Make way for Justice #2 : 40 affaires pour comprendre la compétence universelle

01/03/2016
Rapport

Les ONG TRIAL, FIBGAR, ECCHR et la FIDH publient pour la deuxième année consécutive un rapport annuel sur la compétence universelle. Make way for Justice #2 offre un panorama des affaires pénales qui, en 2015, ont illustré ce principe au potentiel inexploité.

L’année 2015 a vu s’ouvrir le procès le plus attendu de notre époque : celui du dictateur tchadien Hissène Habré. Après plus de 30 ans d’impunité, il doit enfin répondre des atrocités qu’il a infligées à son peuple. Ce procès historique doit son existence à un outil juridique unique : la compétence universelle.

Ce principe permet aux États de poursuivre et de juger – sous certaines conditions – les auteurs de crimes internationaux, indifféremment du lieu de commission de ces crimes et de la nationalité des suspects et des victimes.

TRIAL, FIBGAR, ECCHR et la FIDH s’appuient quotidiennement sur la compétence universelle pour défendre les victimes de crimes internationaux et faire reculer l’impunité. Fortes de cette expertise, ces ONG publient aujourd’hui leur deuxième rapport annuel sur le sujet, Make way for Justice #2.

12 pays passés au crible

Dans ce rapport, 40 affaires illustrent les développements de la compétence universelle en 2015 : les atrocités perpétrées par Boko Haram en 2014, les crimes commis en Syrie depuis 2011, la répression des manifestations au Bahreïn en 2010, et bien d’autres.
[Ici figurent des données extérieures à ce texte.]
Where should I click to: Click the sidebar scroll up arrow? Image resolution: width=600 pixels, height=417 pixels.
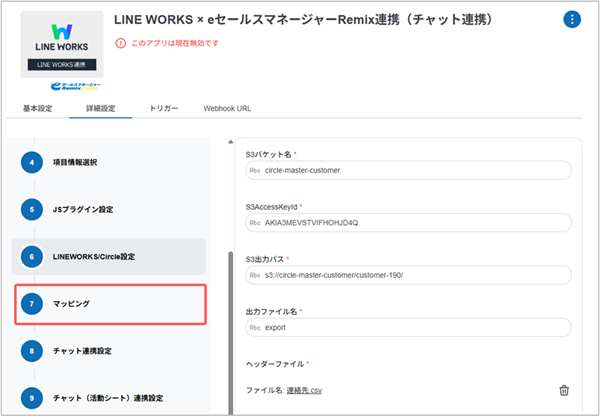click(230, 142)
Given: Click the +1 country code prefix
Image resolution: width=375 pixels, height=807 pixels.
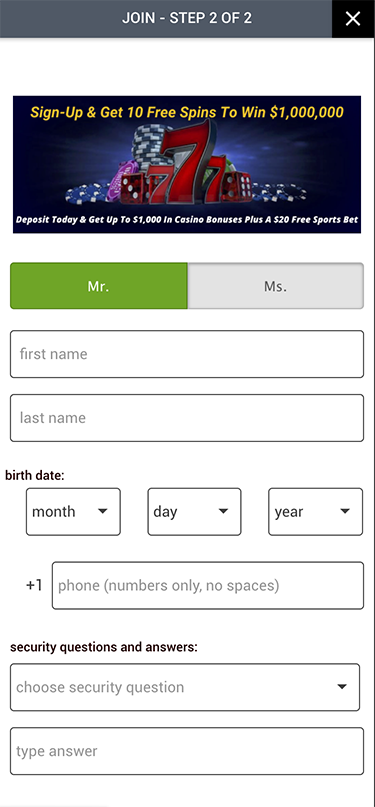Looking at the screenshot, I should pyautogui.click(x=34, y=586).
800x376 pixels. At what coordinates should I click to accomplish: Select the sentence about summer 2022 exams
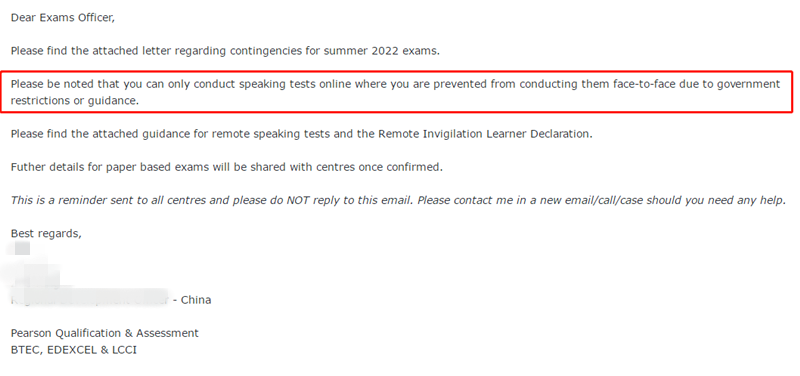(225, 51)
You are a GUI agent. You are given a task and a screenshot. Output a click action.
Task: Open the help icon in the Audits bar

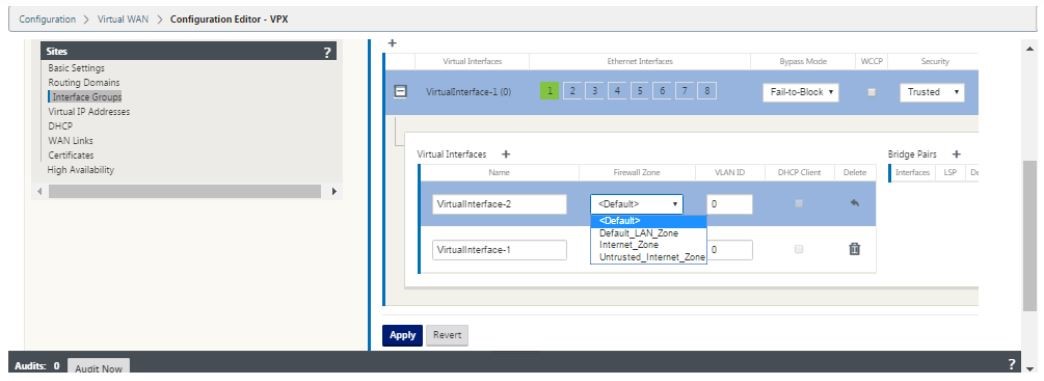(1011, 364)
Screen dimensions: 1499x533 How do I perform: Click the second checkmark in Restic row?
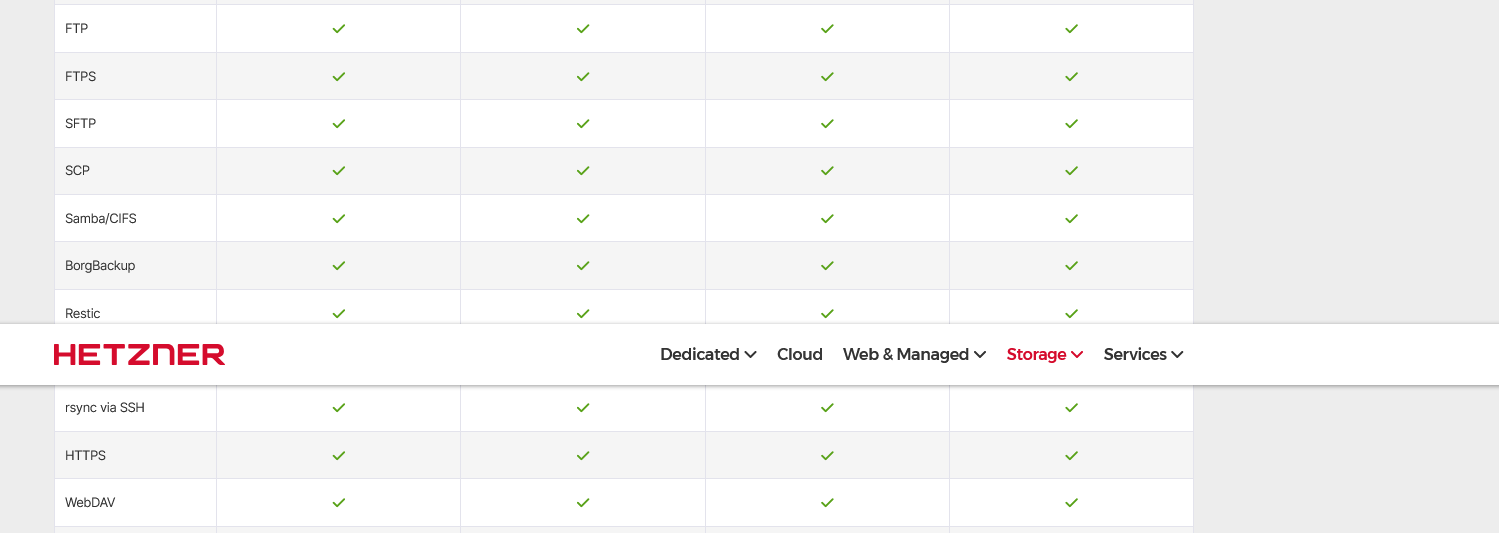point(583,313)
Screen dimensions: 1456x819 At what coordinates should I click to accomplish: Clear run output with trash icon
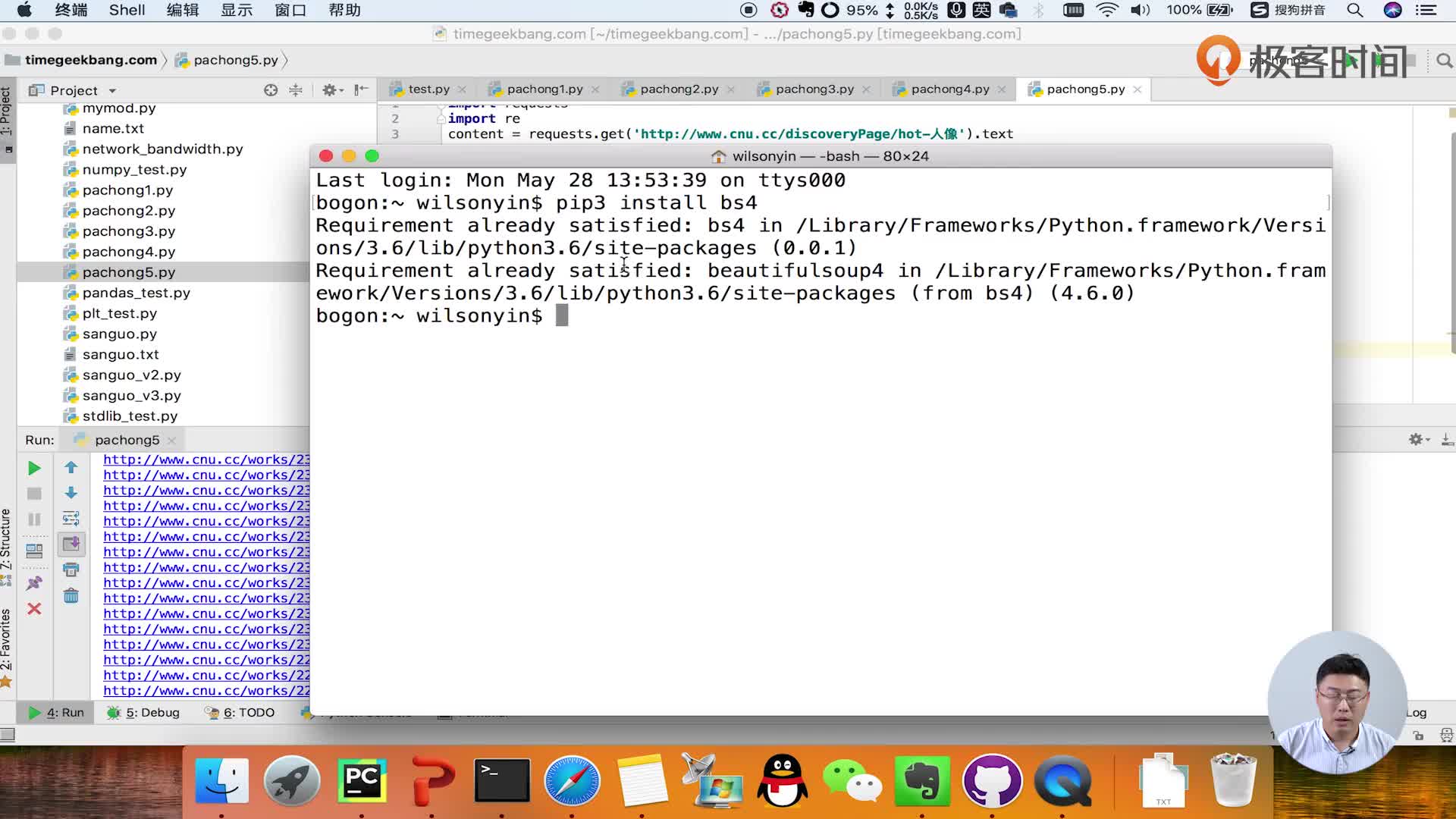[71, 596]
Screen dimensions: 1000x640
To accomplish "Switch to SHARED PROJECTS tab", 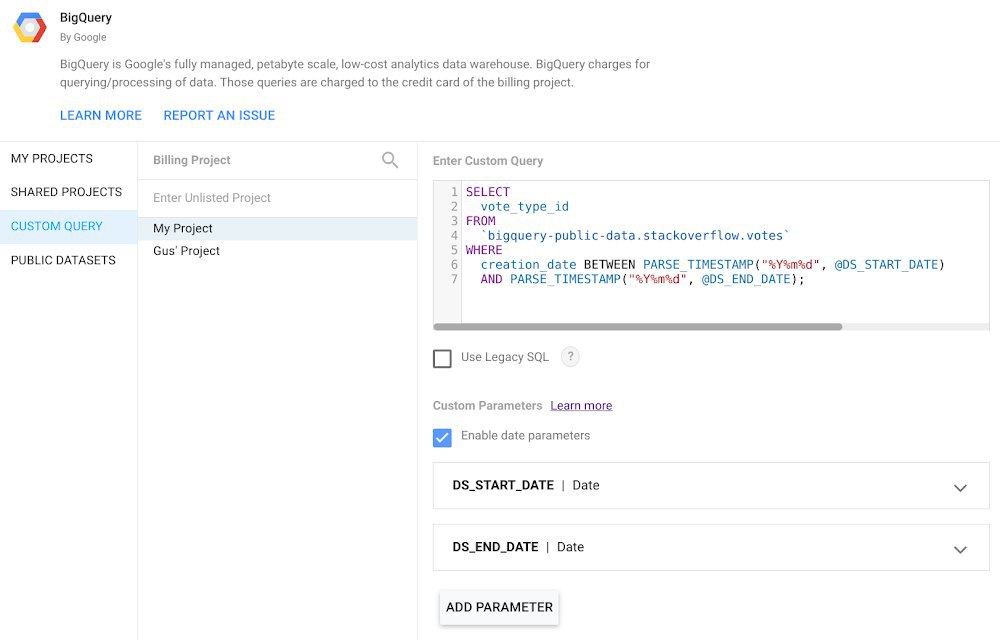I will coord(66,192).
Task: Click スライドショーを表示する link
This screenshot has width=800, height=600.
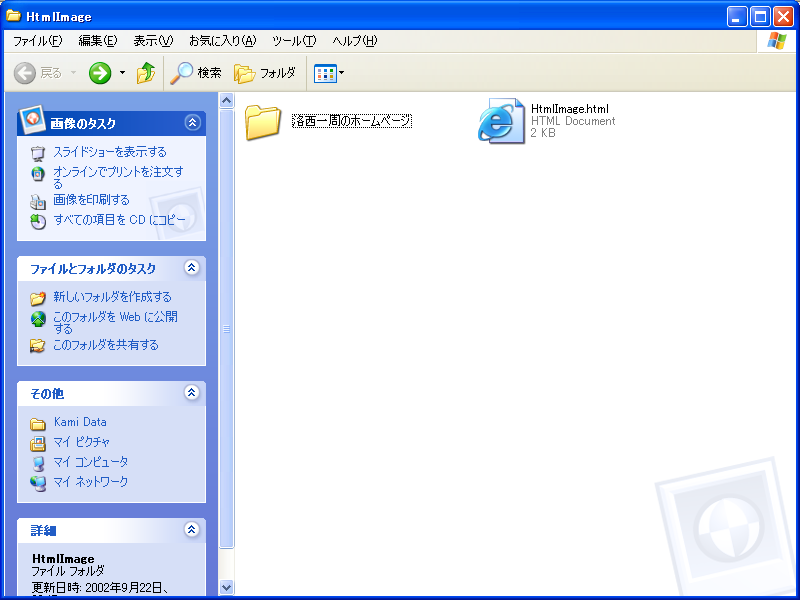Action: tap(109, 152)
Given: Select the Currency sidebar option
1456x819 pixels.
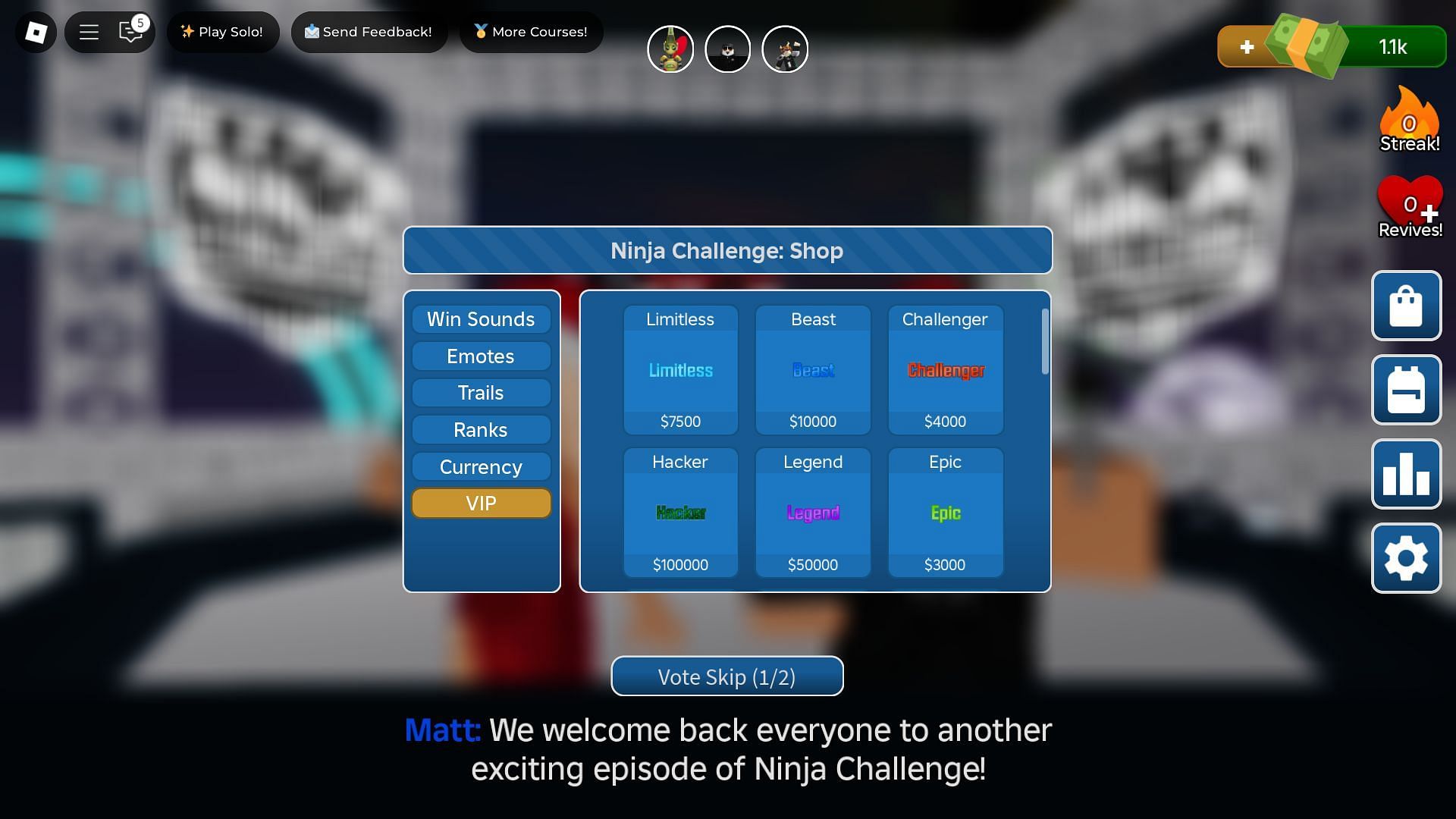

Cette étude passe en revue 12 pays – de la Suède au Chili, de la France au Sénégal – qui ont ouvert des enquêtes, mis en examen ou jugé des suspects des crimes les plus graves en s’appuyant sur la compétence universelle. Mais elle relève aussi des reculs, comme la fermeture en Espagne de plusieurs enquêtes en cours.

Lutter contre l’impunité grâce à la compétence universelle

Il reste encore beaucoup à faire pour que la justice triomphe. Malgré son potentiel, la compétence universelle reste insuffisamment utilisée par les États, désireux de préserver leurs intérêts économiques ou diplomatiques.

Engagés pour une justice internationale forte, TRIAL, FIBGAR, ECCHR et la FIDH espèrent que Make way for Justice #2 permettra aux praticiens du droit, aux représentants des médias, aux ONG et aux défenseurs des droits humains de mieux comprendre la compétence universelle, pour que cet outil devienne enfin un véritable levier dans la lutte contre l’impunité.